Figure 1.

ST2825 inhibits MYD88 oligomerization in L265P-expressing cells. (A) HEK293T cells were transfected with WT mCitrine TIR or an mCitrine-TIR L265P mutant. After 24 h of transfection, the cells were incubated for a further 24 h with DMSO or 10 µM ST2825. Following incubation, the cells were fixed and visualized under a confocal microscope at ×400 magnification. The representative images are provided from ≥3 independent experiments. (B, C) The cell lysate and pellet fractions were separated by centrifugation and analyzed using SDS-PAGE followed by anti-MyD88 and anti-β-actin immunoblotting.
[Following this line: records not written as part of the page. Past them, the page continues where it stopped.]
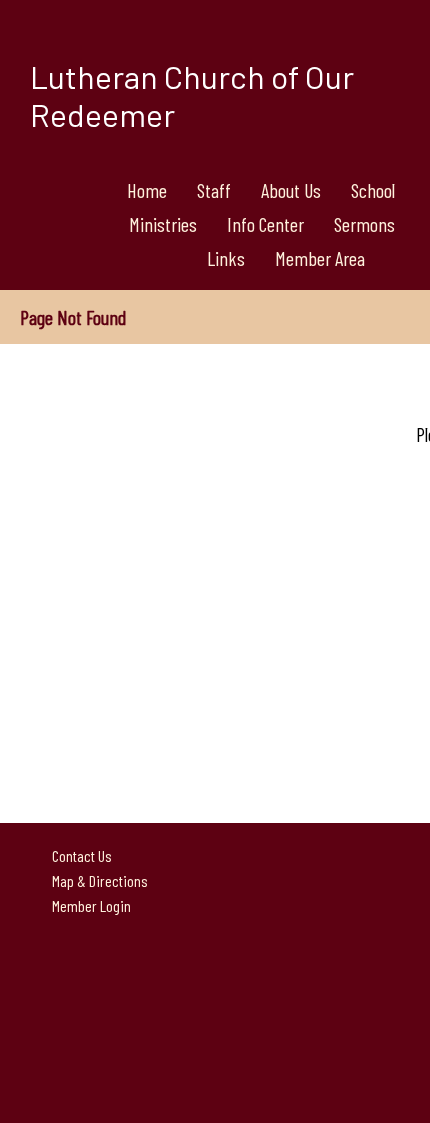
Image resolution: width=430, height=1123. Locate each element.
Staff (214, 190)
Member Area (320, 258)
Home (147, 190)
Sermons (364, 224)
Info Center (265, 224)
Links (226, 258)
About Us (291, 190)
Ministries (163, 224)
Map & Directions (97, 880)
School (373, 190)
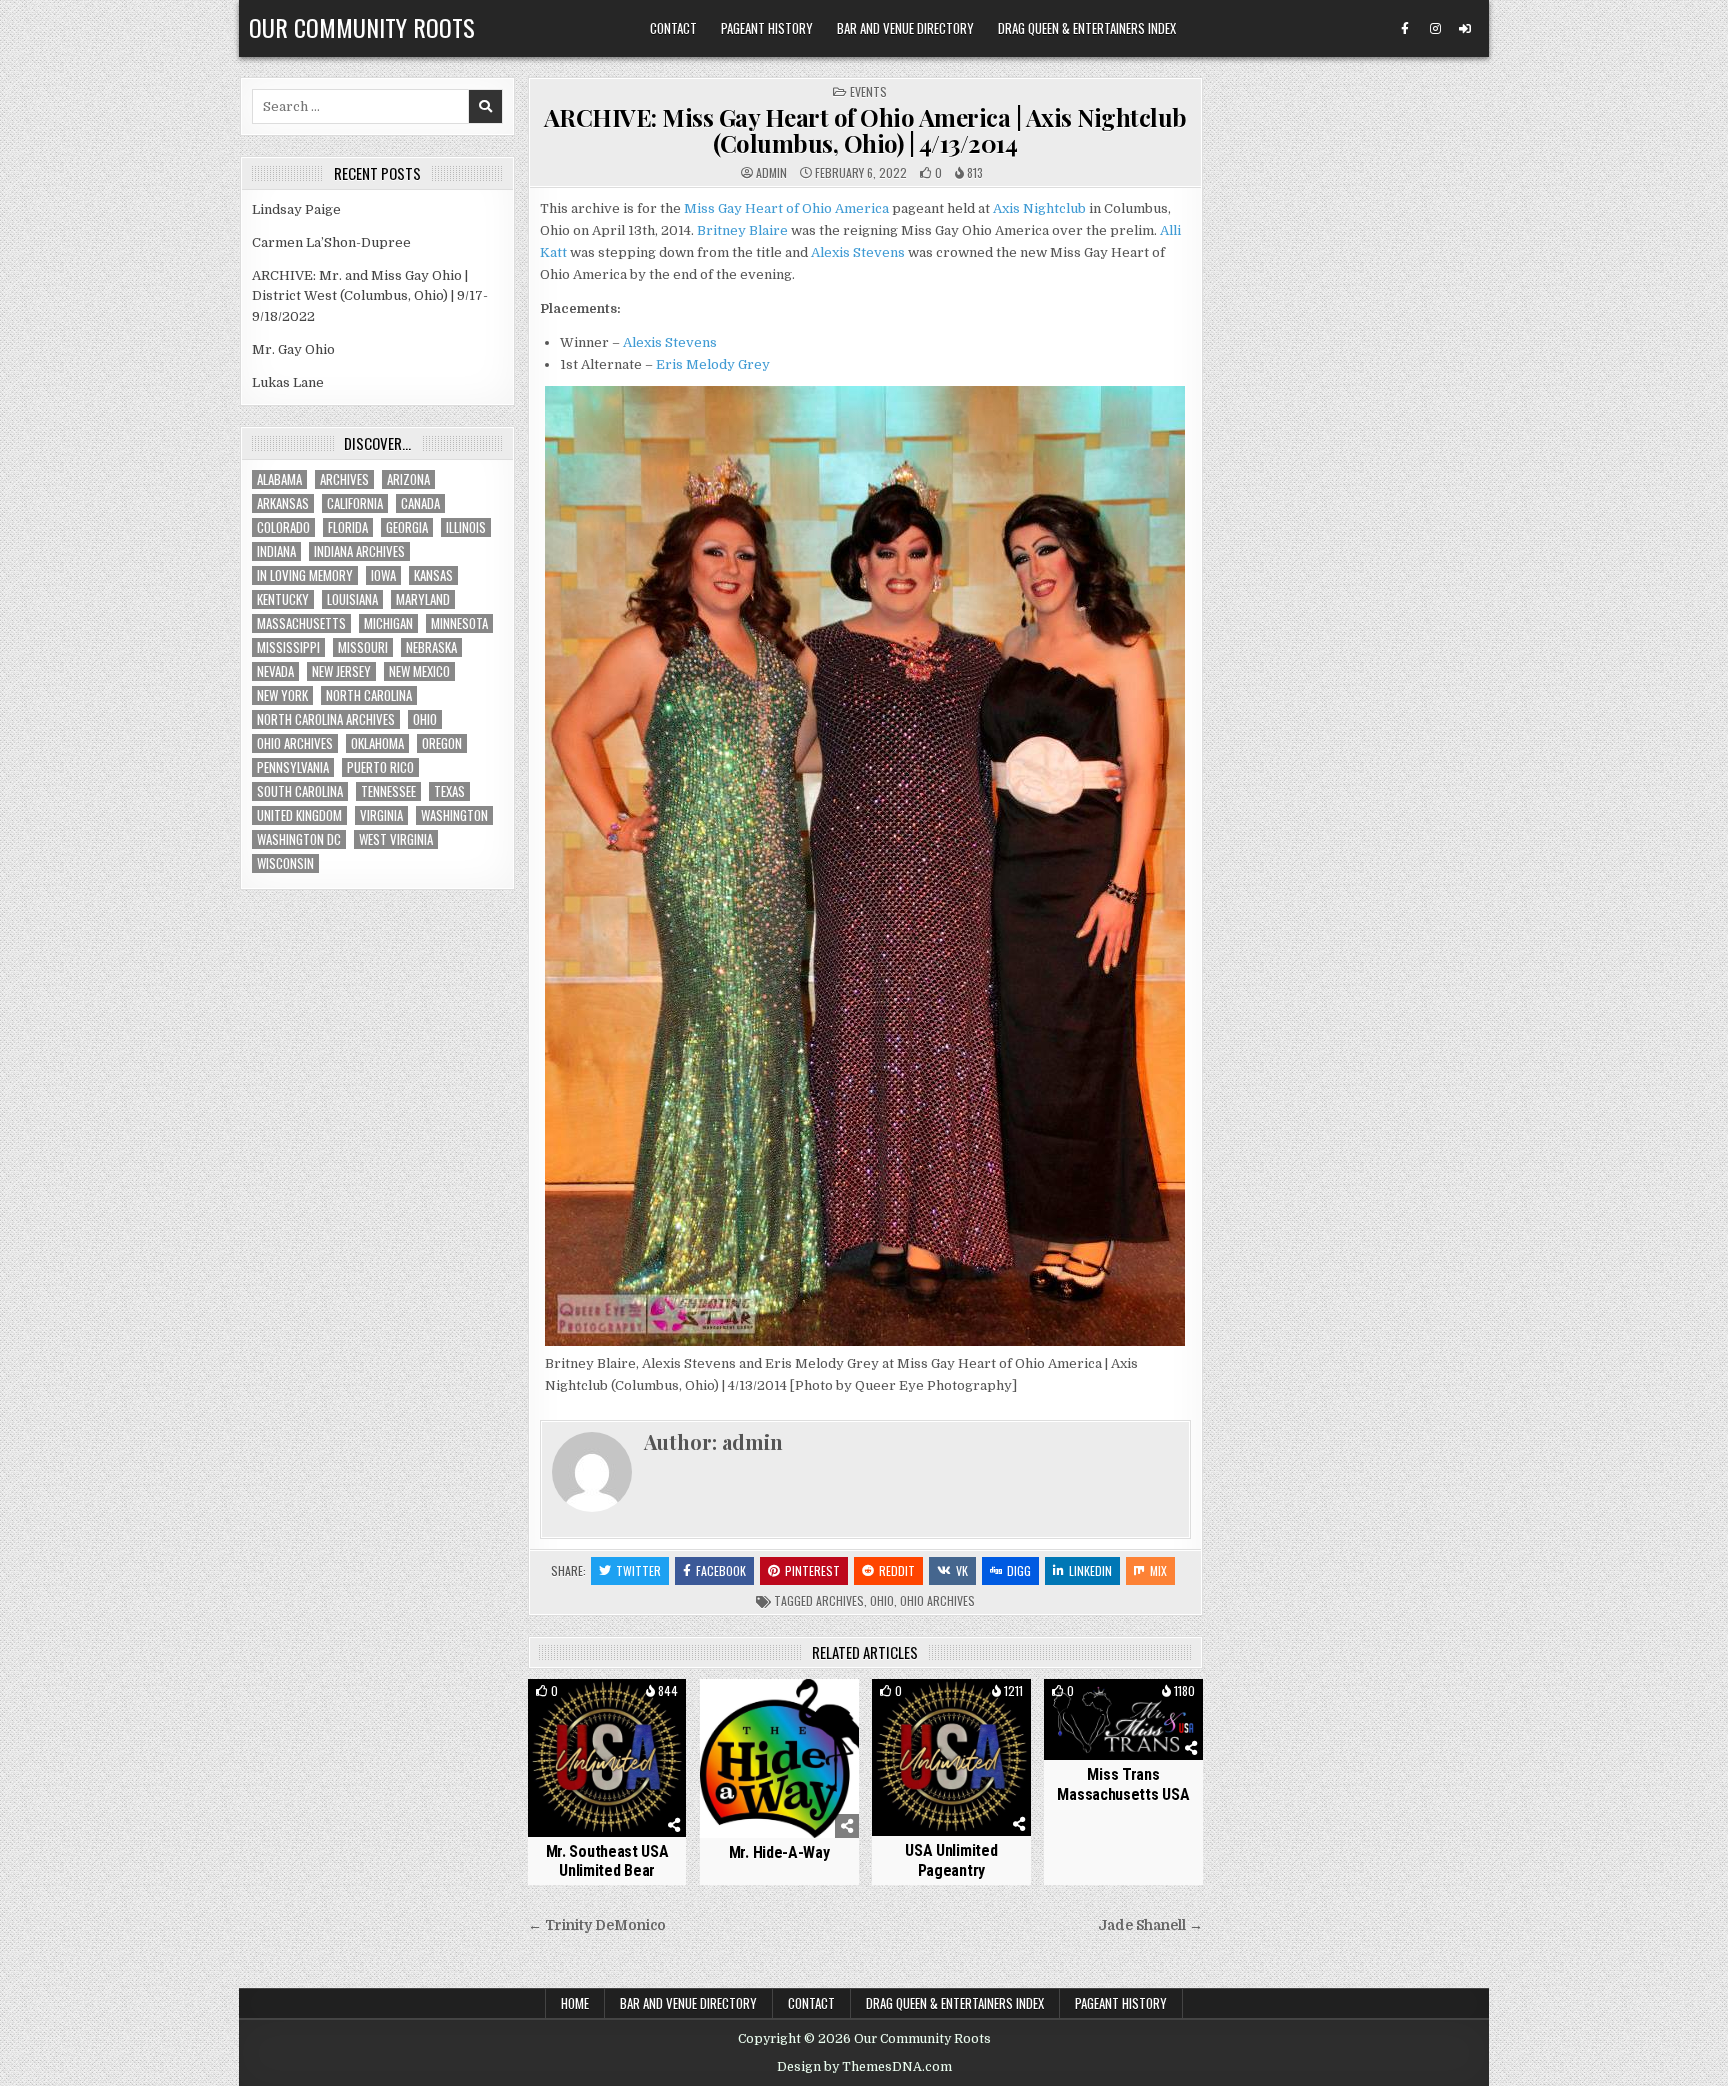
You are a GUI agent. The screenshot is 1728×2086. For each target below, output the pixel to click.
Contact (673, 28)
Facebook (721, 1570)
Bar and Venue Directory (905, 28)
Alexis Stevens (858, 252)
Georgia (407, 527)
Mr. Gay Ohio (293, 349)
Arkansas (283, 503)
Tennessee (388, 791)
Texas (449, 791)
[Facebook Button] (1405, 29)
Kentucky (283, 599)
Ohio (882, 1600)
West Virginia (396, 839)
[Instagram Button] (1435, 29)
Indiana (276, 551)
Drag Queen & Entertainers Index (1087, 28)
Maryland (423, 599)
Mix (1158, 1570)
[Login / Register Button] (1465, 29)
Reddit (897, 1570)
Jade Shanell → (1150, 1925)
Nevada (275, 671)
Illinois (466, 527)
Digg (1019, 1570)
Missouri (363, 647)
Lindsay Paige (296, 209)
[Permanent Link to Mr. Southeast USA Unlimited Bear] (607, 1757)
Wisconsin (285, 863)
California (355, 503)
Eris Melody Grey (713, 364)
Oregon (442, 743)
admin (771, 173)
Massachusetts (301, 623)
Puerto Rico (380, 767)
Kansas (433, 575)
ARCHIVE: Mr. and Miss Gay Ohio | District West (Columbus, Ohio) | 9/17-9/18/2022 (370, 296)
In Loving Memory (305, 575)
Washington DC (299, 839)
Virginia (381, 815)
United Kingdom (299, 815)
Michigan (388, 623)
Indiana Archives (359, 551)
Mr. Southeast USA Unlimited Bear (607, 1861)
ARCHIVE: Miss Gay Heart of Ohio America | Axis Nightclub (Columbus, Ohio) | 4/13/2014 (865, 130)
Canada (420, 503)
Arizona (408, 479)
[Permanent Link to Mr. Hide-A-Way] (779, 1758)
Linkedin (1090, 1570)
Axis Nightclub (1039, 208)
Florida (348, 527)
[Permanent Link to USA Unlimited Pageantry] (951, 1757)
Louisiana (352, 599)
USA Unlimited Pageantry (951, 1860)
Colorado (283, 527)
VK (962, 1570)
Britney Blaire (742, 230)
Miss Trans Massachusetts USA (1123, 1784)
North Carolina (369, 695)
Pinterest (812, 1570)
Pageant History (767, 28)
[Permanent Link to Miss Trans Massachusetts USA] (1123, 1719)
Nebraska (431, 647)
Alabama (279, 479)
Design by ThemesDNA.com (864, 2067)
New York (282, 695)
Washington (454, 815)
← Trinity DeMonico (597, 1925)
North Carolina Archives (326, 719)
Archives (840, 1600)
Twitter (638, 1570)
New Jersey (341, 671)
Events (868, 91)
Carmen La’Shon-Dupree (331, 242)
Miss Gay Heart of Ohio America (786, 208)
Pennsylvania (293, 767)
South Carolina (300, 791)
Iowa (383, 575)
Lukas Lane (288, 382)
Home (575, 2003)
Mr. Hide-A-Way (779, 1852)
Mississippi (288, 647)
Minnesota (459, 623)
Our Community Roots (362, 27)
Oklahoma (377, 743)
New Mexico (419, 671)
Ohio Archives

Relative MYD88 and β-actin expression levels were quantified and plotted as the β-actin-normalized ratios of the MYD88 pellet vs. lysate. Comparison of the pellet vs. lysate ratio in (B) OCI-LY10 and (C) TMD8 cells following treatment with DMSO or ST2825. Data are representative of three independent experiments expressed as the mean ± standard deviation, and a single representative immunoblot. **P<0.01. MYD88, myeloid differentiation primary response gene 88; TIR, Toll/interleukin-1 receptor; WT, wild-type; WCL, whole cell lysate; IB, immunoblot.